Entries from a dataset:
+-------+

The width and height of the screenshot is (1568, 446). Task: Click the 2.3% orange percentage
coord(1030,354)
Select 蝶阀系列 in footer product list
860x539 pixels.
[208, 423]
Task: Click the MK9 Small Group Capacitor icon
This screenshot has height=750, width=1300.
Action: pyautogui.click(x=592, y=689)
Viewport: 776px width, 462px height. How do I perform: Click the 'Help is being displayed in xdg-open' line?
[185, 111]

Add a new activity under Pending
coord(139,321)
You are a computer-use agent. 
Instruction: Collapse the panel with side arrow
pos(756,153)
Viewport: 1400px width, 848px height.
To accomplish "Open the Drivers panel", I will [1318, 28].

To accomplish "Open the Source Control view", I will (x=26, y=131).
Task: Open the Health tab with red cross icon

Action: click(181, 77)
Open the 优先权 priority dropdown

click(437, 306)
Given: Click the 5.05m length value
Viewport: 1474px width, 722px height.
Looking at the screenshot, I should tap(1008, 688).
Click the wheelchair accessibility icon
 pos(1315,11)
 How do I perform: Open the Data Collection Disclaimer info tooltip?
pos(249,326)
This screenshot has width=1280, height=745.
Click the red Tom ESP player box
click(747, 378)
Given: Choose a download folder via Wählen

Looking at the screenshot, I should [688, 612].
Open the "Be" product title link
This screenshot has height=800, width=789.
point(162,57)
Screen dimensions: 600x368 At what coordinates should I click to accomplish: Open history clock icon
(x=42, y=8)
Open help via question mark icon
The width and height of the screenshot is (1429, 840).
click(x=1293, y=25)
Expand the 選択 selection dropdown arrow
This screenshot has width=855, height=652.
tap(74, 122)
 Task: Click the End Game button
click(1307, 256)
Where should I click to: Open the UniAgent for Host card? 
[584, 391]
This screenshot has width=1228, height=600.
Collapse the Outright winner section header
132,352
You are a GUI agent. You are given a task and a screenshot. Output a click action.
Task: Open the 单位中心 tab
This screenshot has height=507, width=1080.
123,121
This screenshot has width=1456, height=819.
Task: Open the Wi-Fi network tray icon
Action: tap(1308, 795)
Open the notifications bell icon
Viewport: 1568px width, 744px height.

+-------+

Task directions:
Render the lines above, from the line containing "Given: Click the 5.05m length value" through the line containing "Action: tap(1308, 795)", inclusive, as a Markdown table with the columns Row and Line. Number each line in Row and leave out blank lines.

Answer to this exercise:
| Row | Line |
|---|---|
| 1 | Given: Click the 5.05m length value |
| 2 | Viewport: 1474px width, 722px height. |
| 3 | Looking at the screenshot, I should tap(1008, 688). |
| 4 | Click the wheelchair accessibility icon |
| 5 |  pos(1315,11) |
| 6 |  How do I perform: Open the Data Collection Disclaimer info tooltip? |
| 7 | pos(249,326) |
| 8 | This screenshot has width=1280, height=745. |
| 9 | Click the red Tom ESP player box |
| 10 | click(747, 378) |
| 11 | Given: Choose a download folder via Wählen |
| 12 | Looking at the screenshot, I should [688, 612]. |
| 13 | Open the "Be" product title link |
| 14 | This screenshot has height=800, width=789. |
| 15 | point(162,57) |
| 16 | Screen dimensions: 600x368 At what coordinates should I click to accomplish: Open history clock icon |
| 17 | (x=42, y=8) |
| 18 | Open help via question mark icon |
| 19 | The width and height of the screenshot is (1429, 840). |
| 20 | click(x=1293, y=25) |
| 21 | Expand the 選択 selection dropdown arrow |
| 22 | This screenshot has width=855, height=652. |
| 23 | tap(74, 122) |
| 24 |  Task: Click the End Game button |
| 25 | click(1307, 256) |
| 26 | Where should I click to: Open the UniAgent for Host card?  |
| 27 | [584, 391] |
| 28 | This screenshot has width=1228, height=600. |
| 29 | Collapse the Outright winner section header |
| 30 | 132,352 |
| 31 | You are a GUI agent. You are given a task and a screenshot. Output a click action. |
| 32 | Task: Open the 单位中心 tab |
| 33 | This screenshot has height=507, width=1080. |
| 34 | 123,121 |
| 35 | This screenshot has width=1456, height=819. |
| 36 | Task: Open the Wi-Fi network tray icon |
| 37 | Action: tap(1308, 795) |